This week, I present five walks in the three countries in which I have made my home.
1. Seven Sisters and hinterland (Sussex)
2. Chopwell Woods (Tyne and Wear)
One of the aspects of living in the UK I came to treasure most was the public right to access to the countryside in the form of rights of way and right to roam. When I lived in the north-east of England, I could (and regularly did) literally walk out the door and within a matter of yards go through a roadside stile and continue the walk through open countryside. A favourite walk was to Chopwell Woods and back (the red location tag on the map being the start and end point); the woods feature in passing towards the end of Hollowmen.
This is a long-distance linear walk, the first walking tour I booked as a formal holiday trip rather than making my way to each day's trailhead by car and bus. Walkers were brought to the start and collected at the end of the day's walk, and baggage transferred between successive nights' accommodation. Luxury! Fantastic countryside, starting in Melrose and ending in the Holy Isle of Lindisfarne, the places where St. Cuthbert (one of the more amiable saints) started and ended his religious life.
I much prefer the country to the city, but of all the urban environments in which I have lived, Den Haag is undoubtedly the most pleasant. Not the least of its charms is the presence of numerous leafy parks in the urban area itself, and unique dunelands in the peri-urban coasts—part of a long National Park extending along either side of the city. As this is the Netherlands, access couldn't be easier: either walking for the whole journey, or heading to a trailhead by bicycle and setting off from there.
5. Kinnitty Forest (Offaly)
The closest good walking country to me now can be found in the Slieve Bloom mountains, spread across the Laois–Offaly border.
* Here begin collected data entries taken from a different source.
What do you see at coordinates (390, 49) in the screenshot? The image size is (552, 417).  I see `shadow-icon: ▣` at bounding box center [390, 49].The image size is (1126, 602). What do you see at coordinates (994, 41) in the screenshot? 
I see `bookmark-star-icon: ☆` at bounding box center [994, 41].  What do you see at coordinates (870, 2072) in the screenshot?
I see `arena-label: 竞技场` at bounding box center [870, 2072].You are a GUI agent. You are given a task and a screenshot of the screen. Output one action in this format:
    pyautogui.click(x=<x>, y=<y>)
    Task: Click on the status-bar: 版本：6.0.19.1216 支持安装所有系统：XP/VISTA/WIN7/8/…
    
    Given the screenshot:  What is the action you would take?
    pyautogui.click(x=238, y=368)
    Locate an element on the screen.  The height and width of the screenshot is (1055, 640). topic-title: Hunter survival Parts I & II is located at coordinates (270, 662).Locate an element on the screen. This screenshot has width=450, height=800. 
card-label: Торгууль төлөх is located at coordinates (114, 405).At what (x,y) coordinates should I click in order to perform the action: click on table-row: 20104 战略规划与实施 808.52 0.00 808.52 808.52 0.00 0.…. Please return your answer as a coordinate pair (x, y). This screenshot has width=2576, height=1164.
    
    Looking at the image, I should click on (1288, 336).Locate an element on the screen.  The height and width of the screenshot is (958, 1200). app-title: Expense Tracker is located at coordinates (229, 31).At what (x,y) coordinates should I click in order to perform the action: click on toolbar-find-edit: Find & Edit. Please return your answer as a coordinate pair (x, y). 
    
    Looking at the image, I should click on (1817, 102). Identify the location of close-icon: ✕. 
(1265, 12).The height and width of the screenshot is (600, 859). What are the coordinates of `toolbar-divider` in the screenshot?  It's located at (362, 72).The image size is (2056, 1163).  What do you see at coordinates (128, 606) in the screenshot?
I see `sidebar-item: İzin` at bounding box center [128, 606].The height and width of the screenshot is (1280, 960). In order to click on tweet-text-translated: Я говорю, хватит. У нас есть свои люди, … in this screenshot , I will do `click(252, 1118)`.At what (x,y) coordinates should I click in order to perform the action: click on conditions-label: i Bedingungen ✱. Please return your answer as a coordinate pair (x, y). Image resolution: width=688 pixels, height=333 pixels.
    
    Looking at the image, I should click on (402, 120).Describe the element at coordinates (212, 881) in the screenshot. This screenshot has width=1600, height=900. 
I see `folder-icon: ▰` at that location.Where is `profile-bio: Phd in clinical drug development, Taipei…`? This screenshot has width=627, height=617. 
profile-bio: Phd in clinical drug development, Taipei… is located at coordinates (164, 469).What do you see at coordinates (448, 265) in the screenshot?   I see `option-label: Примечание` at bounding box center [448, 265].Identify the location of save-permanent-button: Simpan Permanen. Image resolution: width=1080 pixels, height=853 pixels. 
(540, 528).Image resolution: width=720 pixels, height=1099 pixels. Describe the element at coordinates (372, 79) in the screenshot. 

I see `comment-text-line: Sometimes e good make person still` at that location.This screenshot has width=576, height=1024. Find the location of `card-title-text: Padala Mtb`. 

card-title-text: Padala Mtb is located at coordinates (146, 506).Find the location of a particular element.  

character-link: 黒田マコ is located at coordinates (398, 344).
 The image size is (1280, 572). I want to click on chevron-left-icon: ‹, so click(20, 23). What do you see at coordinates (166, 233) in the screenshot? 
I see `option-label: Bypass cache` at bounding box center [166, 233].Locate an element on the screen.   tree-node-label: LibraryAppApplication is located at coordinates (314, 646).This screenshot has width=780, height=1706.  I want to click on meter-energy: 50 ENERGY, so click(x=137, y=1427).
They offer a range of linear and looped walks, and while not mountainy in the way that, say, the Lake District is, some of the walks are far from unchallenging.
Ironically, given that I now live in the heart of the countryside, the biggest obstacle is access: there are no rights of way or national public walking paths in Ireland outside of specific areas such as national parks, so instead of nipping through a stile and off across the fields, it is the guts of an hour's drive to get anywhere to walk. My plan this year is to just take the bull by the horns, accept this reality, and do the necessary planning to get out more often: because once at the trail, there is an awful lot of loveliness to enjoy and explore.